Comparing patients with mild or moderate/severe distress at t1 to those without distress, no evidence for differences were seen regarding the offer of psycho-oncological support (mild vs. none: OR 1.6; p = 0.06; moderate/severe vs. none: OR 1.8; p = 0.11). Yet, patients with elevated psychological distress used them significantly more often (mild vs. none: OR 2.0; p < 0.01; moderate/severe vs. none: OR 2.4; p = 0.01) ([Table 4]).

In 36% of all patients any psychological comorbidity was detected (12% acute, 16% emerging and 8% chronic comorbidity).

Patients with acute psychological comorbidity received the offer of support (OR 2.5; p = 0.02) significantly more often than those patients with emerging (OR 1.3; p = 0.46) or chronic comorbidity (OR 1.6; p = 0.35). All three groups used psychotherapy to a higher amount than those without comorbidity (acute: OR 3.2, p = 0.01; emerging: OR 2.2, p = 0.06; chronic: OR 12.2, p < 0.001) ([Table 5 a]).

Psychopharmaceutical intake

Five years after diagnosis, 14% of the BC patients took psychotropic drugs. Patients with psychological comorbidities received medication significantly more often compared to those without comorbidity (acute: OR 3.8, p = 0.002; emerging: OR 4.4, p < 0.001; chronic: OR 15.4, p < 0.001). Especially those patients with chronic psychological disease used medication ([Table 5 b]).

Discussion

Clinical implications

BC can cause severe morbidity. It is already known that a relevant percentage of BC patients is psychologically affected by the diagnosis and treatment. This fact might lead to economic and social impairments. Former analyses showed that 22% of young disease-free BC survivors showed reduced working times 1 year after diagnosis, due to fatigue and psychological problems [10].

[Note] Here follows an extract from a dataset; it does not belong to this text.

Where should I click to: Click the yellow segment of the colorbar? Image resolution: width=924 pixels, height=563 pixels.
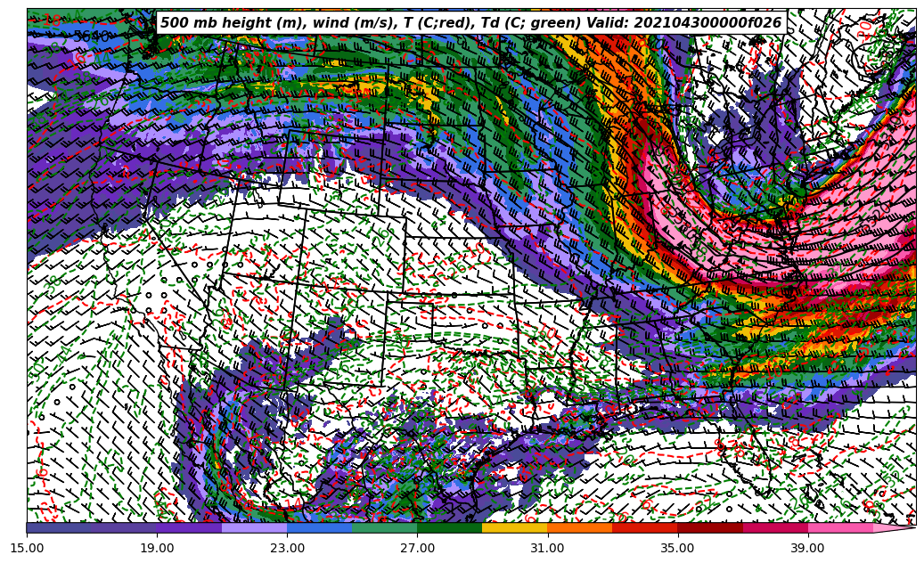[514, 527]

We found 45% patients to be psychologically affected 5 years after BC diagnosis of which 18% showed moderate and severe impairment. These findings are in line with the literature. A systemic review including 38 trials showed that 20 – 50% of BC patients suffered from anxiety and 10 – 30% of BC patients had depressions. It is an unfortunate fact that BC survivors also have an up to 60% increased risk for suicide [11].

Thus, the prevention of psychological distress but also the assessment of requirements in psychological care are of central interest. Further analysis of the BRENDA found that financial issue and role functioning problems matter [12]. When asked at t4, 6% of patients mentioned financial problems, while health issues and the situation with the partner or the family were mentioned in 55% and 18%, respectively. The offer or the use of social services was not higher in patients with financial problems [13]. Since distress is often higher in patients with lower income and differs by age, we adjusted for these variables (age, income, education) in our regression analysis.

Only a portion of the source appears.